* _The task_
Set down the material again. Keep every line exactly as it is.

* _Material provided_

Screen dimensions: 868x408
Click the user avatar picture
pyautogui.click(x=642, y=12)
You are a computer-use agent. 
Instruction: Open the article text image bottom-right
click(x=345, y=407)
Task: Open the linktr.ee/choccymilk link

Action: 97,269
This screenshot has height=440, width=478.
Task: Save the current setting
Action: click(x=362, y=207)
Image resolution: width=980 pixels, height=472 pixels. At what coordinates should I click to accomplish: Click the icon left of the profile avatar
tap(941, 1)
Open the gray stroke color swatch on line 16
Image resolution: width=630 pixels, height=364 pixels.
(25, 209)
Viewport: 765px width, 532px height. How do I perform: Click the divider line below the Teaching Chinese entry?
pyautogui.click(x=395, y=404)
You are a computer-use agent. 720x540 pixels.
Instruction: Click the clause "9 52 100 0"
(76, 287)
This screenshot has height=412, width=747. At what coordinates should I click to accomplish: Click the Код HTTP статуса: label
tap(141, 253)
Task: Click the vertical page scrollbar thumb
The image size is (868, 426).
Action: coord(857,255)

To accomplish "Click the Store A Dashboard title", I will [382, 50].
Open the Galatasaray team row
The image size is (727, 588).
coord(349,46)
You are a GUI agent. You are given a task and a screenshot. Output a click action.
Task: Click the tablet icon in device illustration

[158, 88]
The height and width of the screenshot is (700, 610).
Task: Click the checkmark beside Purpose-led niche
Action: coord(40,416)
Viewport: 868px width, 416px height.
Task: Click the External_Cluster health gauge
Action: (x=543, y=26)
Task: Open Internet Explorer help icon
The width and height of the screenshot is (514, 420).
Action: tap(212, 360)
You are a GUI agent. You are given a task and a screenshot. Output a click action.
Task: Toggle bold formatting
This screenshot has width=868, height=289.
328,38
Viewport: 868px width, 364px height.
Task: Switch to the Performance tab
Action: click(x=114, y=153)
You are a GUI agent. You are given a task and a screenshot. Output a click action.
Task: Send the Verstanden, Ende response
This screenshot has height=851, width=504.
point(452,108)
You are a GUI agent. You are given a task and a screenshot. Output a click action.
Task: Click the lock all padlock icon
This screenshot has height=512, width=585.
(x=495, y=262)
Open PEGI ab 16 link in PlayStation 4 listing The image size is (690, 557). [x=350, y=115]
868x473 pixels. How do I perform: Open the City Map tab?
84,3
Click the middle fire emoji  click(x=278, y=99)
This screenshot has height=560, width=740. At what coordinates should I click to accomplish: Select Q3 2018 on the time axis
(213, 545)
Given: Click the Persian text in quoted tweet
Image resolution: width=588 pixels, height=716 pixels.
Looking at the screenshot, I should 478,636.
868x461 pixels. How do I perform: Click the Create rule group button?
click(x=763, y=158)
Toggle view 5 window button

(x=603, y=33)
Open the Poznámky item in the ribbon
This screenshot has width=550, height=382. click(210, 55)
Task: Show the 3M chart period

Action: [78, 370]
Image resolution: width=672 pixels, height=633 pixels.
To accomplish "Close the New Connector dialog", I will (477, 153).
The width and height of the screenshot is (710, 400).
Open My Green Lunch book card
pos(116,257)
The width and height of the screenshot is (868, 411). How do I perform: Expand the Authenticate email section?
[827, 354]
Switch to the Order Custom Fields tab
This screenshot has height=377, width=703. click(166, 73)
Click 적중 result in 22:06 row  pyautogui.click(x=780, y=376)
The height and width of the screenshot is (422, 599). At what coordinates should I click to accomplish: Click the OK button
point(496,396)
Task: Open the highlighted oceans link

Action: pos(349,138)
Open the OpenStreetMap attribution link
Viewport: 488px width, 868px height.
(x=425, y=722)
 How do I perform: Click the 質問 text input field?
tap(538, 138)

* _Task solution_
Screen dimensions: 868x408
Click the user avatar picture
pyautogui.click(x=642, y=12)
You are a computer-use agent. 
Instruction: Open the article text image bottom-right
click(x=345, y=407)
Task: Open the linktr.ee/choccymilk link

Action: 97,269
This screenshot has height=440, width=478.
Task: Save the current setting
Action: click(x=362, y=207)
Image resolution: width=980 pixels, height=472 pixels. At what coordinates should I click to accomplish: Click the icon left of the profile avatar
tap(941, 1)
Open the gray stroke color swatch on line 16
Image resolution: width=630 pixels, height=364 pixels.
(25, 209)
Viewport: 765px width, 532px height. How do I perform: Click the divider line below the Teaching Chinese entry?
pyautogui.click(x=395, y=404)
You are a computer-use agent. 720x540 pixels.
Instruction: Click the clause "9 52 100 0"
(76, 287)
This screenshot has height=412, width=747. At what coordinates should I click to accomplish: Click the Код HTTP статуса: label
tap(141, 253)
Task: Click the vertical page scrollbar thumb
The image size is (868, 426).
Action: coord(857,255)

To accomplish "Click the Store A Dashboard title", I will [382, 50].
Open the Galatasaray team row
The image size is (727, 588).
coord(349,46)
You are a GUI agent. You are given a task and a screenshot. Output a click action.
Task: Click the tablet icon in device illustration

[158, 88]
The height and width of the screenshot is (700, 610).
Task: Click the checkmark beside Purpose-led niche
Action: coord(40,416)
Viewport: 868px width, 416px height.
Task: Click the External_Cluster health gauge
Action: (x=543, y=26)
Task: Open Internet Explorer help icon
The width and height of the screenshot is (514, 420).
Action: tap(212, 360)
You are a GUI agent. You are given a task and a screenshot. Output a click action.
Task: Toggle bold formatting
This screenshot has width=868, height=289.
328,38
Viewport: 868px width, 364px height.
Task: Switch to the Performance tab
Action: click(x=114, y=153)
You are a GUI agent. You are given a task and a screenshot. Output a click action.
Task: Send the Verstanden, Ende response
This screenshot has height=851, width=504.
point(452,108)
You are a GUI agent. You are given a task and a screenshot. Output a click action.
Task: Click the lock all padlock icon
This screenshot has height=512, width=585.
(x=495, y=262)
Open PEGI ab 16 link in PlayStation 4 listing The image size is (690, 557). [x=350, y=115]
868x473 pixels. How do I perform: Open the City Map tab?
84,3
Click the middle fire emoji  click(x=278, y=99)
This screenshot has height=560, width=740. At what coordinates should I click to accomplish: Select Q3 2018 on the time axis
(213, 545)
Given: Click the Persian text in quoted tweet
Image resolution: width=588 pixels, height=716 pixels.
Looking at the screenshot, I should 478,636.
868x461 pixels. How do I perform: Click the Create rule group button?
click(x=763, y=158)
Toggle view 5 window button

(x=603, y=33)
Open the Poznámky item in the ribbon
This screenshot has width=550, height=382. click(210, 55)
Task: Show the 3M chart period

Action: [78, 370]
Image resolution: width=672 pixels, height=633 pixels.
To accomplish "Close the New Connector dialog", I will (477, 153).
The width and height of the screenshot is (710, 400).
Open My Green Lunch book card
pos(116,257)
The width and height of the screenshot is (868, 411). How do I perform: Expand the Authenticate email section?
[827, 354]
Switch to the Order Custom Fields tab
This screenshot has height=377, width=703. click(166, 73)
Click 적중 result in 22:06 row  pyautogui.click(x=780, y=376)
The height and width of the screenshot is (422, 599). At what coordinates should I click to accomplish: Click the OK button
point(496,396)
Task: Open the highlighted oceans link

Action: pos(349,138)
Open the OpenStreetMap attribution link
Viewport: 488px width, 868px height.
(x=425, y=722)
 How do I perform: Click the 質問 text input field?
tap(538, 138)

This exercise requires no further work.